## Provided passage
- Born: 28 February 1962 (age 64) Brescia, Italy
- Occupation: Entrepreneur
- Title: President and CEO of Beretta Holding, Beretta Industrie; Executive Vice President of Fabbrica D'Armi Pietro Beretta, Benelli_Armi, Beretta U.S.A. Corp; President of Benelli U.S.A. Corp, Humbert CTTS, Beretta-Benelli Ibérica, Fondazione Beretta;
- Children: 1
- Father: Ugo Gussalli Beretta

= Pietro Gussalli Beretta =

Italian entrepreneur

Pietro Gussalli Beretta (born 28 February 1962) is an Italian entrepreneur, president, and CEO of several companies, notably within Beretta Holding.

== Early life ==

Pietro Gussalli Beretta was born in Brescia, Italy, on 28 February 1962.

Pietro Gussalli Beretta earned a degree in economics and business administration.

== Career ==
In 1995, Pietro Gussalli Beretta restructured the Beretta Holding group, which he manages with his father Ugo Gussalli Beretta and his brother Franco Gussalli Beretta. Pietro Gussalli Beretta initiated a business development strategy aimed at expanding the international presence of Beretta Holding and its product range, through acquisitions funded by cash.

Pietro Gussalli Beretta has been involved in other companies such as UBI Banca, Lucchini RS, and Sanlorenzo, specializing in the production of luxury yachts, from which he resigned in 2023 due to his commitments in other international companies.

He is also the president of the Beretta Foundation. Established in 1981 by Dr. Pier Giuseppe Beretta, it is a non-profit organization that promotes cancer research and therapy.

== Personal life ==
Pietro Gussalli Beretta has a daughter, Maria Teresa. He engages in hunting and collects modern and oriental art.

## The data
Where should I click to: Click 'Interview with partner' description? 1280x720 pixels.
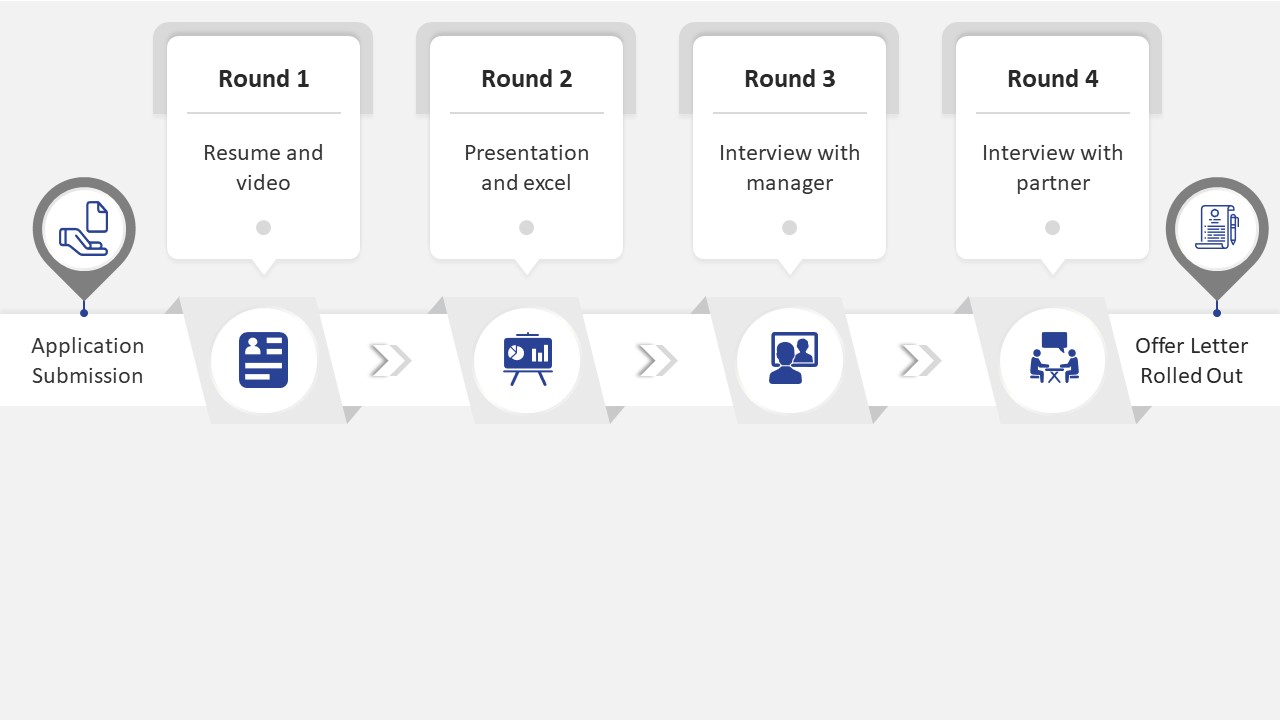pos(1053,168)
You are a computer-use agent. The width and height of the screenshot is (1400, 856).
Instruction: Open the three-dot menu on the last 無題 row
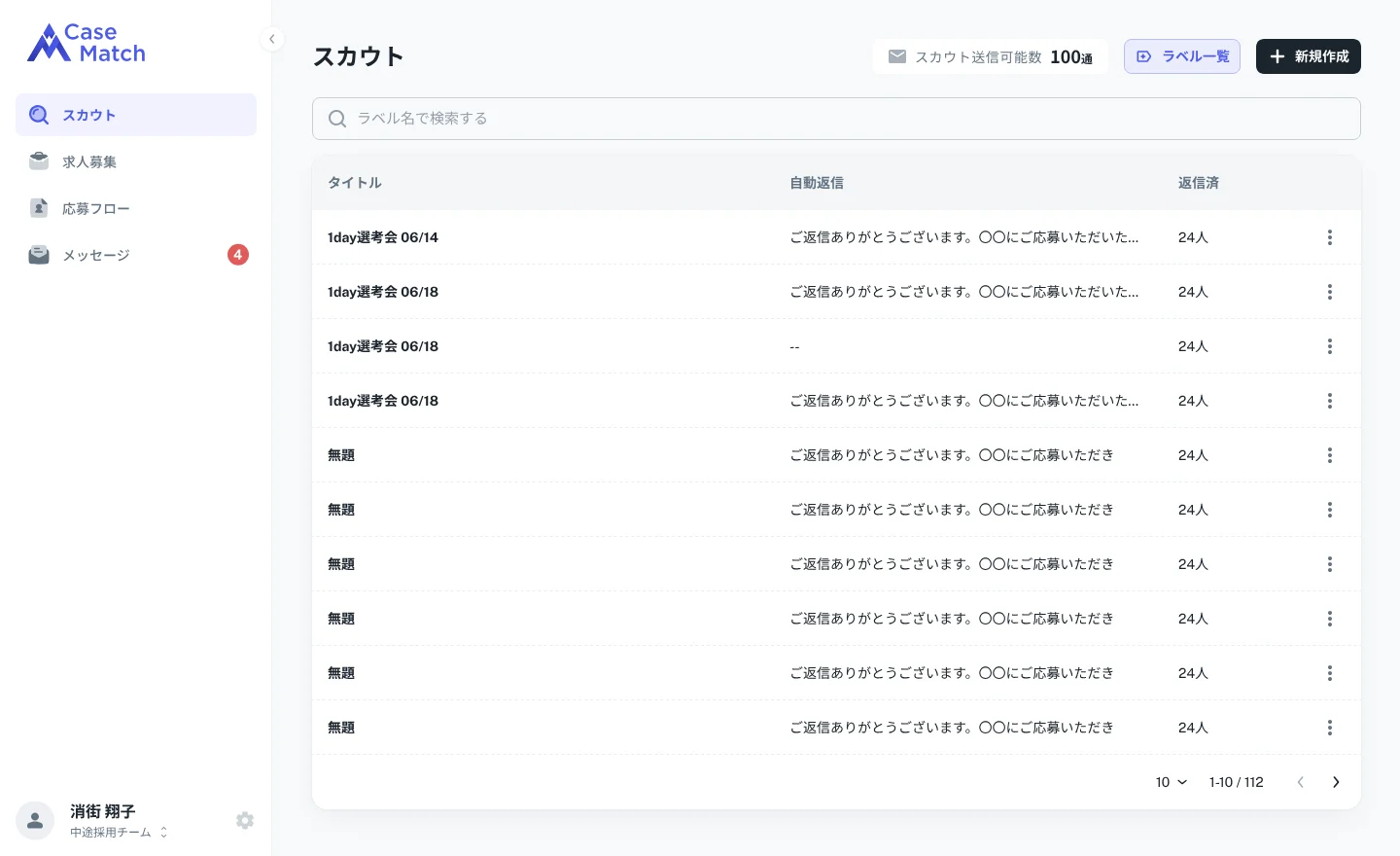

## Tasks and exercises
a: According to the Pietro Gussalli Beretta biography, in what year did he restructure the Beretta Holding group?
b: Echo the Pietro Gussalli Beretta biography word for word, from "- Born: 28 February" up to and including "within Beretta Holding.".

## Solution set
a: 1995

b:
- Born: 28 February 1962 (age 64) Brescia, Italy
- Occupation: Entrepreneur
- Title: President and CEO of Beretta Holding, Beretta Industrie; Executive Vice President of Fabbrica D'Armi Pietro Beretta, Benelli_Armi, Beretta U.S.A. Corp; President of Benelli U.S.A. Corp, Humbert CTTS, Beretta-Benelli Ibérica, Fondazione Beretta;
- Children: 1
- Father: Ugo Gussalli Beretta

= Pietro Gussalli Beretta =

Italian entrepreneur

Pietro Gussalli Beretta (born 28 February 1962) is an Italian entrepreneur, president, and CEO of several companies, notably within Beretta Holding.